In string processing, how would you write a method to replace all spaces in a string with '%20' for use in URLs, without using extra space proportional to the string length?

Introduction / Context:
Replacing spaces with the sequence %20 is a common interview problem that models URL encoding of spaces. It is often stated as: given a character array with sufficient extra buffer at the end, write a method to replace each space in the true string with three characters, percent, two, and zero. The key challenge is to perform the transformation in place, without using extra space proportional to the string length, and to handle overlapping reads and writes correctly.

Given Data / Assumptions:

• The input is a character array or mutable string buffer that contains a string with spaces.
• The buffer has enough extra capacity at the end to hold the additional characters that result from replacements.
• The true length of the string (excluding trailing buffer) is known.
• Every space character ' ' should be replaced by the three character sequence '%20'.
• The goal is an in place O(n) algorithm without allocating another full sized string.

Concept / Approach:
If you scan from the beginning and try to replace spaces with %20 in place, you will overwrite characters that you have not processed yet, because the replacement is longer than the original single space. To avoid this, the standard trick is to work from the end of the true string toward the beginning. First, you count the number of spaces to determine the final length. Then, you use two indices: one at the original end of the true string and one at the end of the final position. You copy characters from the back. When you see a non space character, you copy it once. When you see a space, you write 0, 2, and % into the buffer at the destination index, moving the destination index three positions left. This guarantees that you never overwrite characters that you still need to read.

Step-by-Step Solution:
Step 1: Count the spaces in the string between index 0 and the last valid character. Let space_count be this value. Step 2: Compute the new length as original_length + 2 * space_count, because each space becomes three characters instead of one. Step 3: Set two pointers: i at original_length - 1 (the last real character) and j at new_length - 1 (the last index in the buffer). Step 4: While i is greater than or equal to 0, check the character at position i. If it is not a space, copy it directly to position j and decrement both i and j by 1. Step 5: If the character at i is a space, write '0' at j, '2' at j - 1, and '%' at j - 2, then decrement i by 1 and j by 3. Continue until i crosses 0, and the buffer now contains the encoded string with spaces replaced by %20.

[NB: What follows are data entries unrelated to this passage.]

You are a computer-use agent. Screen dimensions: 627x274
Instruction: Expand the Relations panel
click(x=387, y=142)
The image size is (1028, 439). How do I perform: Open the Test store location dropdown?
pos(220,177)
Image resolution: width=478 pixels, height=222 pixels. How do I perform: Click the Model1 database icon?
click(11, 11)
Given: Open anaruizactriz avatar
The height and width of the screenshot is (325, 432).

Verification / Alternative check:
To verify, you can test the method on a sample like 'Mr John Smith' with a buffer that has extra space. Counting spaces gives 2, so the new length is original_length + 4. Running the algorithm from the back correctly produces 'Mr%20John%20Smith'. Because you only pass through the string a constant number of times and each character is moved at most once, the time complexity is O(n). Since you only use a few extra indices and no additional arrays, the space complexity is O(1). As an alternative, you could build a new string using a dynamic builder, but that would use extra space and is not in place.

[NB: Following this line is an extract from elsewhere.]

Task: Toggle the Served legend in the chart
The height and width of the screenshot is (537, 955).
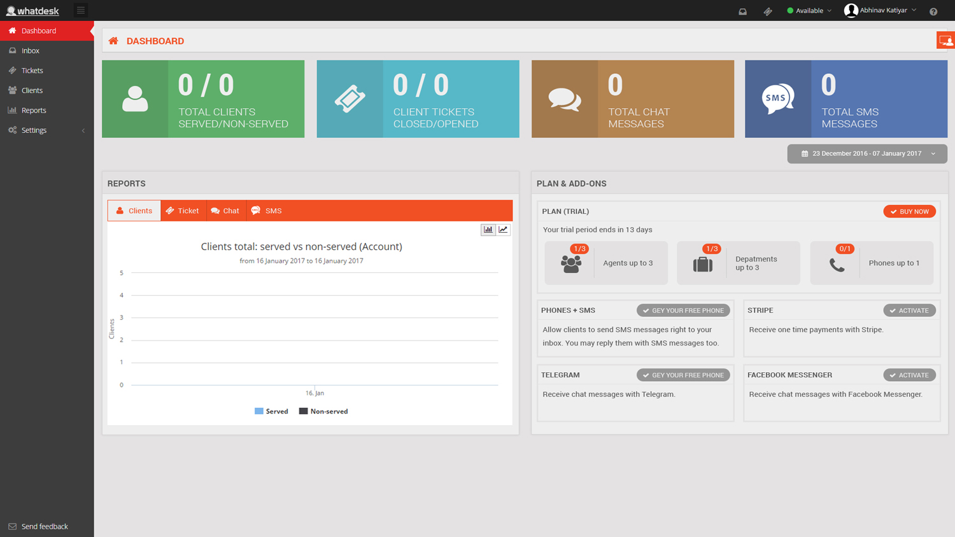Action: coord(272,411)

Why Other Options Are Wrong:
Option B deletes spaces instead of encoding them, changing the content and potentially joining words incorrectly. Option C modifies only the start of the string and leaves internal spaces unchanged, failing to meet the requirement. Option D is arbitrary and incorrect because encoding must be consistent and deterministic. Option E changes letter case but does not address spaces at all, so it is unrelated to URL style encoding.

Common Pitfalls:
A common mistake is to forget to account for the final length and therefore either overwrite characters or write beyond the allocated buffer. Another pitfall is running the algorithm from the front, which leads to overwriting unprocessed characters or requiring extra buffers. Some candidates also mishandle edge cases, such as strings with no spaces, strings that start or end with spaces, or empty strings. Carefully handling indices and always moving from the end to the beginning avoids these issues.

Final Answer:
The correct in place method is to compute the final length, then walk the string from the end toward the start and for each space write '%20' at the destination index while copying other characters directly, using a two index technique so that all spaces are replaced with '%20' without overwriting unread characters.